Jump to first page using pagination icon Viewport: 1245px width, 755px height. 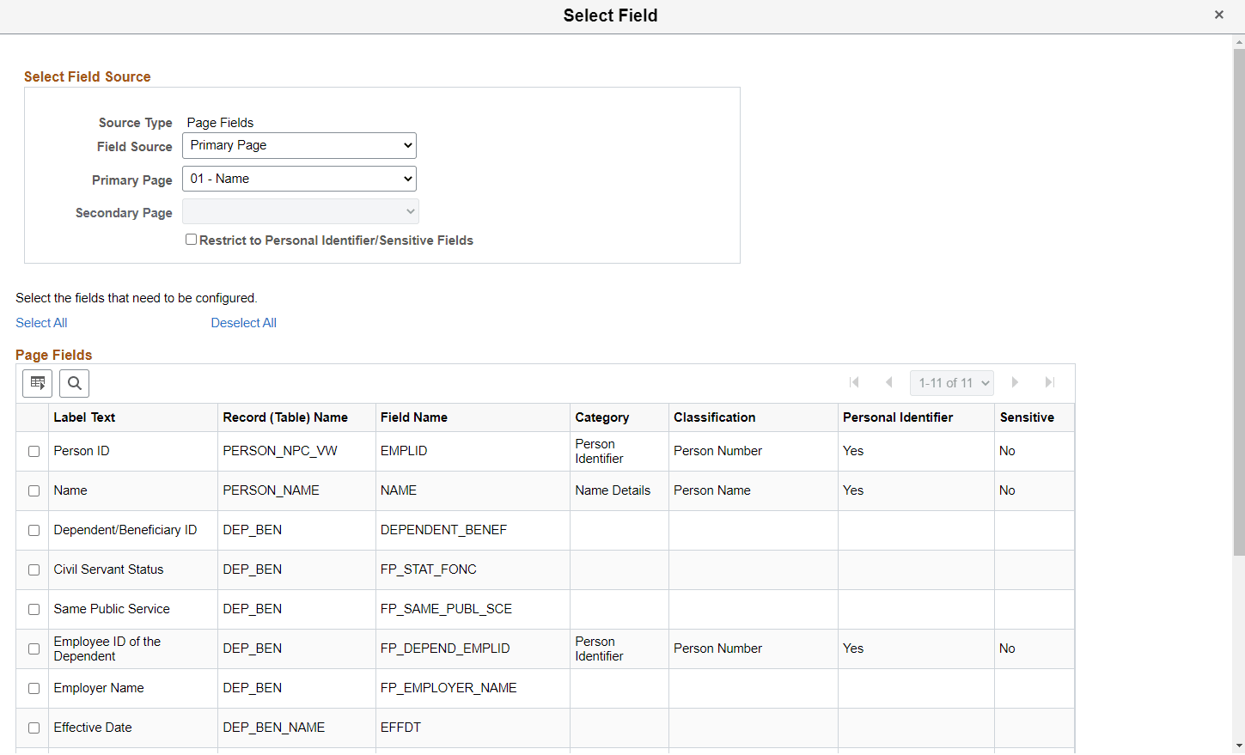coord(854,382)
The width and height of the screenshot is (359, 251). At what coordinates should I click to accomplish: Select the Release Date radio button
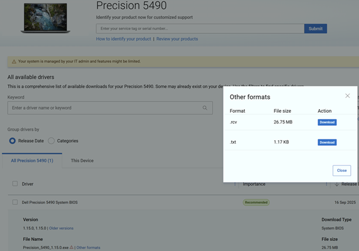[x=12, y=141]
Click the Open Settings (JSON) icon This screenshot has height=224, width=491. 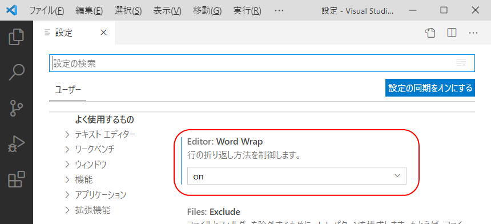[x=430, y=33]
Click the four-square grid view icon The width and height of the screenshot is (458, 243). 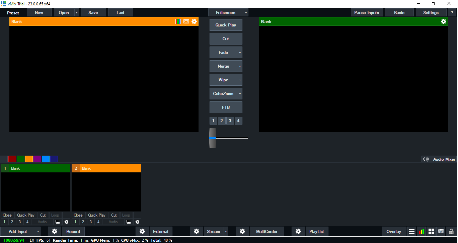pyautogui.click(x=431, y=231)
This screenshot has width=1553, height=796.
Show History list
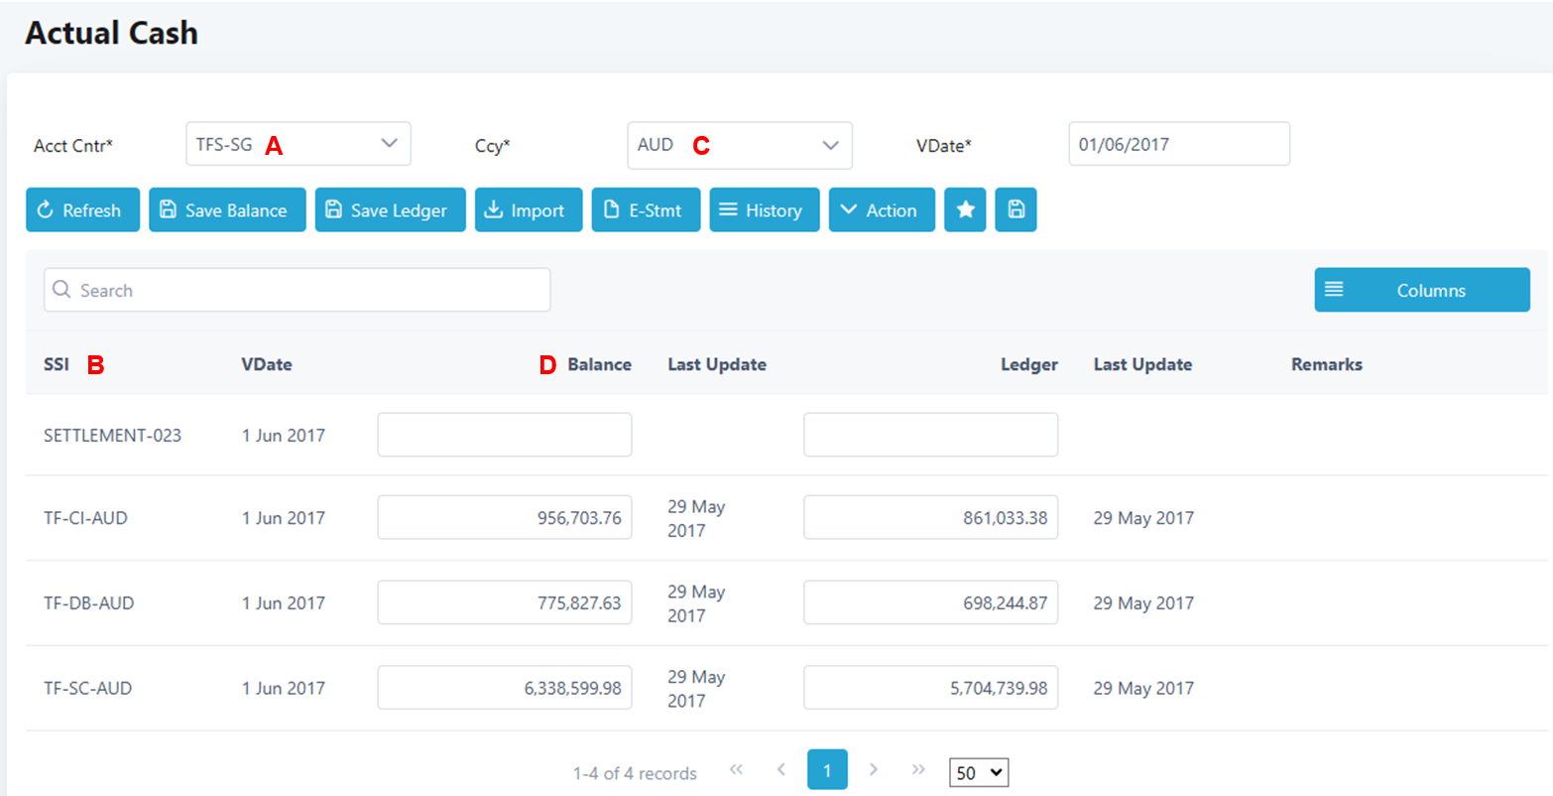764,209
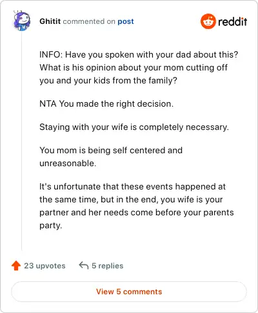Click the 'It's unfortunate that these events' line
Screen dimensions: 258x313
pyautogui.click(x=132, y=186)
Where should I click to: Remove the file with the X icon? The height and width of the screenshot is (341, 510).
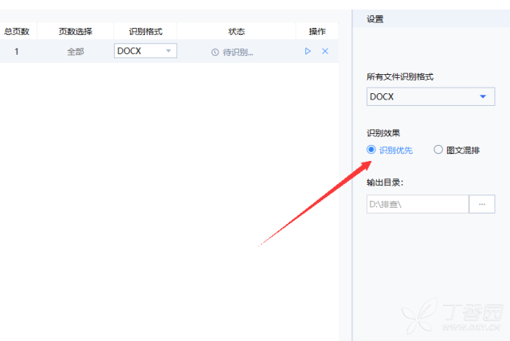coord(325,51)
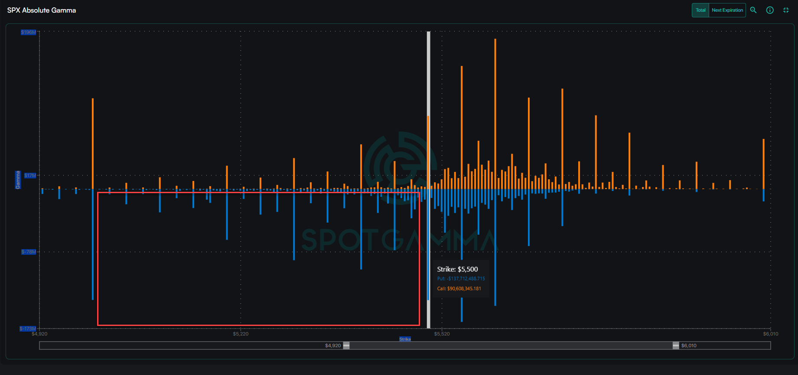Click the $5,520 x-axis tick label
This screenshot has height=375, width=798.
442,334
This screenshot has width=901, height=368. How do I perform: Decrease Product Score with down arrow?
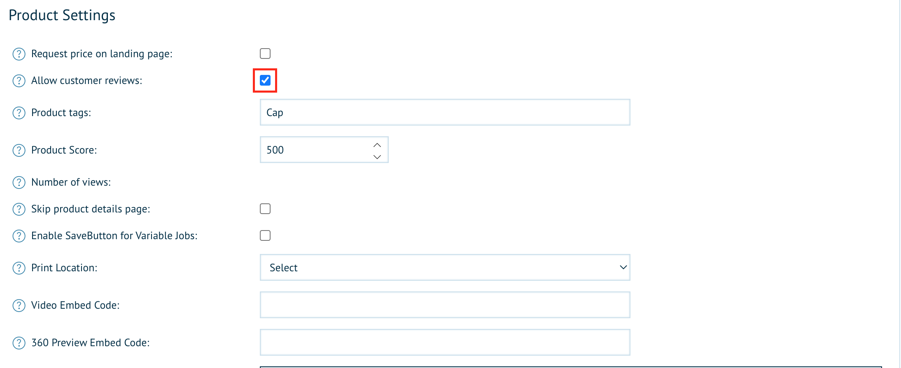[x=377, y=156]
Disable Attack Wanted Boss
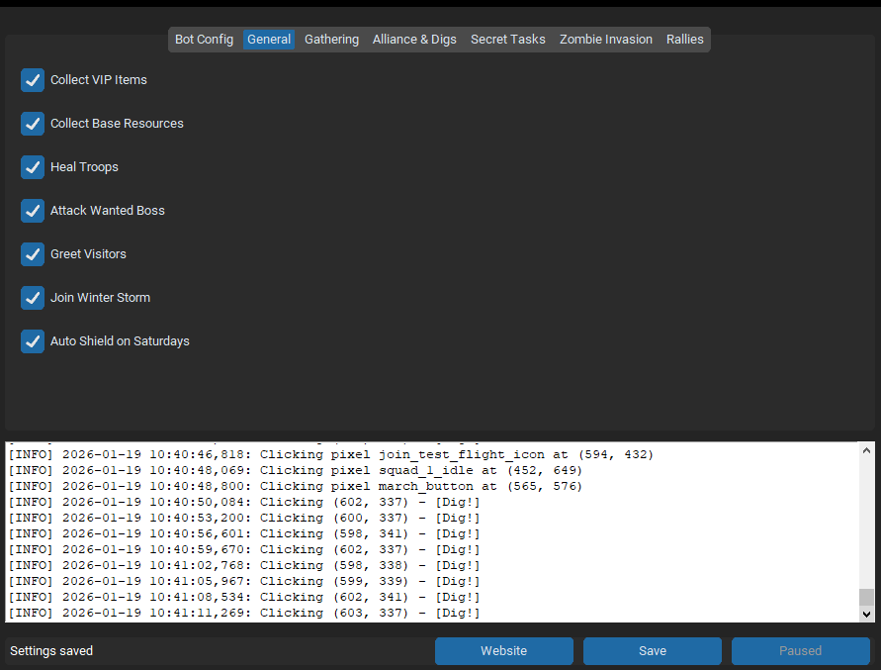The image size is (881, 670). 33,211
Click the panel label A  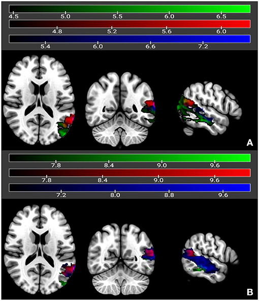250,143
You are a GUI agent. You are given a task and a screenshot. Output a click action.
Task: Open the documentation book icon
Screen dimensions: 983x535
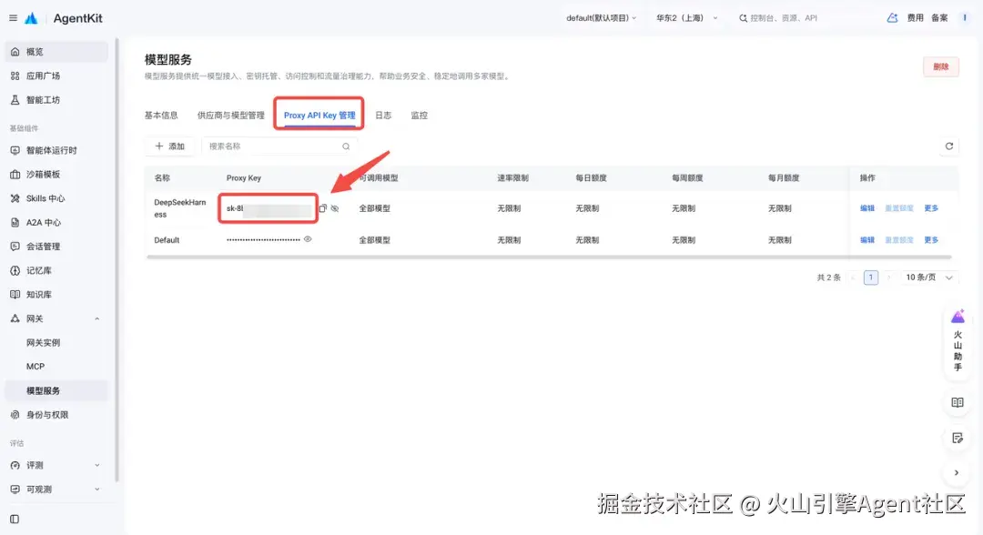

━━━━━━

## Try it
Which lines fall between the one containing "You are a GUI" and the last line of the listing, both included? Give them again exactly, without the pictures.

## Solution to the exercise
You are a GUI agent. You are given a task and a screenshot. Output a click action.
Task: Open the documentation book icon
Screen dimensions: 983x535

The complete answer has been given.